HBV was detected in three out of eight (37.5%) infants born to HBeAg-positive women and in 24 of 101 (23.8%) born to HBeAg-negative women. None of the newborns developed chronic HBV infections as a result of the preventive immunization and HBIG.
Patients with HBV Genotype A Tend to Have Higher Viral Loads
A large study of hepatitis B patients with genotypes A-G, found that patients with genotype A had markedly higher viral loads, according to the report presented at the Association for Molecular Pathology 2010 Annual Meeting in December.
Researchers from the Laboratory Corporation of America in Research Triangle Park, North Carolina, analyzed viral load in 227 genotype A patients (28% of study participants), 244 genotype B patients (30%), 207 genotype C patients (25.7%), 61 genotype D (7.6%), 39 genotype E (4.9%), 10 genotypes F and G (1.2%), and 16 patients with mixed genotypes (2%).
Researchers found that on average, genotype A had significantly higher viral loads (23 million IU/mL) than the others: genotype B had 13 million IU/mL, genotype C had 13 million IU/mL, genotype D had 14 million IU/mL, and genotypes E to H had 15 million IU/mL.
This is the first study of its kind that looked at so many patients and tracked viral load, which affects disease progression and treatment responses.
Long-Term Tenofovir Treatment Effective in HIV-HBV Coinfected Patients
Dutch researchers followed 102 people coinfected with HBV and HIV who were treated for more than five years with tenofovir, and found the antiviral to be safe and effective, without causing kidney problems, according to the report published in the journal Gastroenterology.
When treatment began, 80% of patients had a detectable viral load and 82 were HBeAg-positive. After five years of treatment, 92% of them had low to undetectable viral load.
All patients responded, even those who had developed resistance to the antiviral lamivudine (Epivir-HBV).
Loss of HBeAg and HBsAg were 46% and 12%, respectively over the five years. All 15 HBeAg-negative patients responded to treatment after four years of treatment and two (13%) lost HBsAg.
Among the 102 patients, only one patient acquired a combination of resistant mutations to antivirals and experienced a resurgence in HBV infection.

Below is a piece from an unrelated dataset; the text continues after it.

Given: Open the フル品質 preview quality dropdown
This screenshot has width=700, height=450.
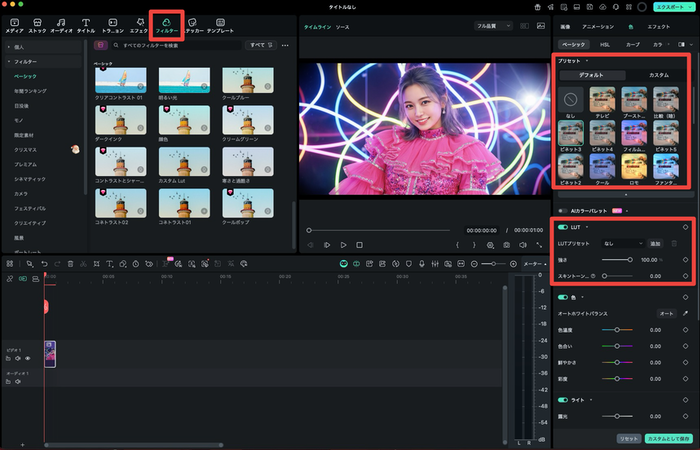Looking at the screenshot, I should pos(492,24).

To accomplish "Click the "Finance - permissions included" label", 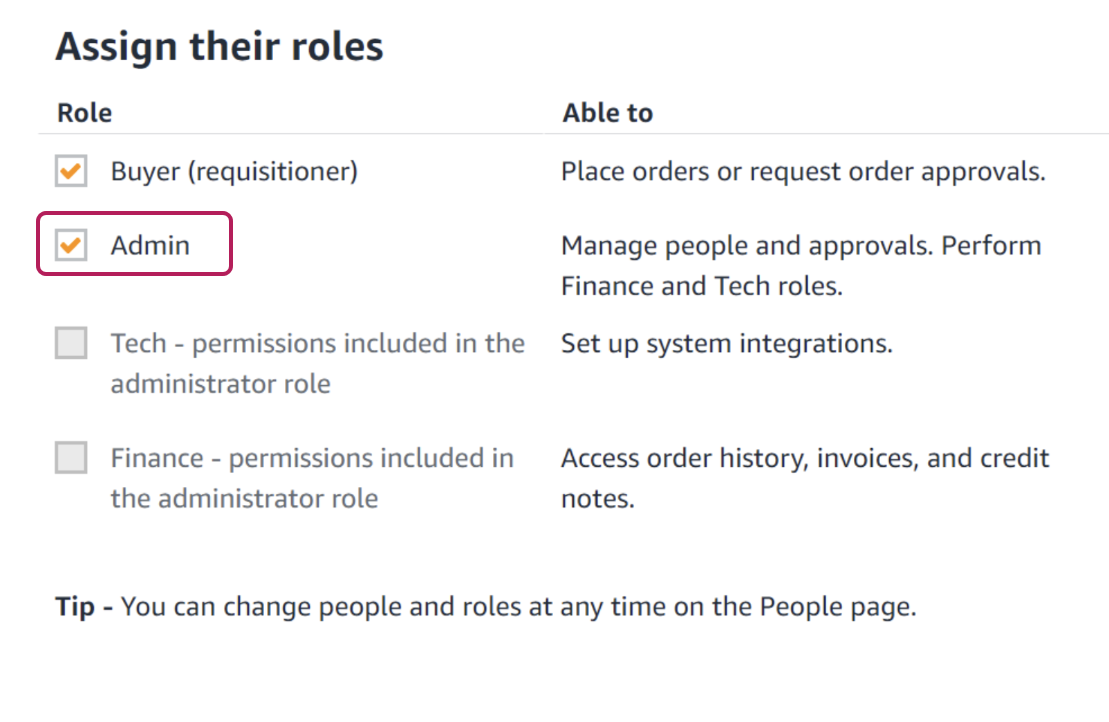I will point(312,458).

Three (3%) patients discontinued tenofovir because of increased creatinine levels, indicating kidney problems. However, overall the treatment was safe and effective in this difficult-to-treat patient group.
Liver Disease a Possible Contributor to and Predictor of Stroke
People suffering from fatty liver disease may be three times more likely to suffer a stroke than individuals without fatty liver, according to a study by researchers in London. The study is the first to find a link between nonalcoholic fatty liver disease—where there is an accumulation of fat in the liver due to over-eating or obesity—and stroke.
In a letter to the editor in the journal Epidemiology, doctors detailed their discovery of high levels of ALT in adults who experienced strokes.
The study showed a strong link between stroke and fatty liver. This is a concern to people with hepatitis B who often have high rates of fatty liver disease and diabetes.
This study suggests that liver enzyme tests may be used to predict the risk of stroke.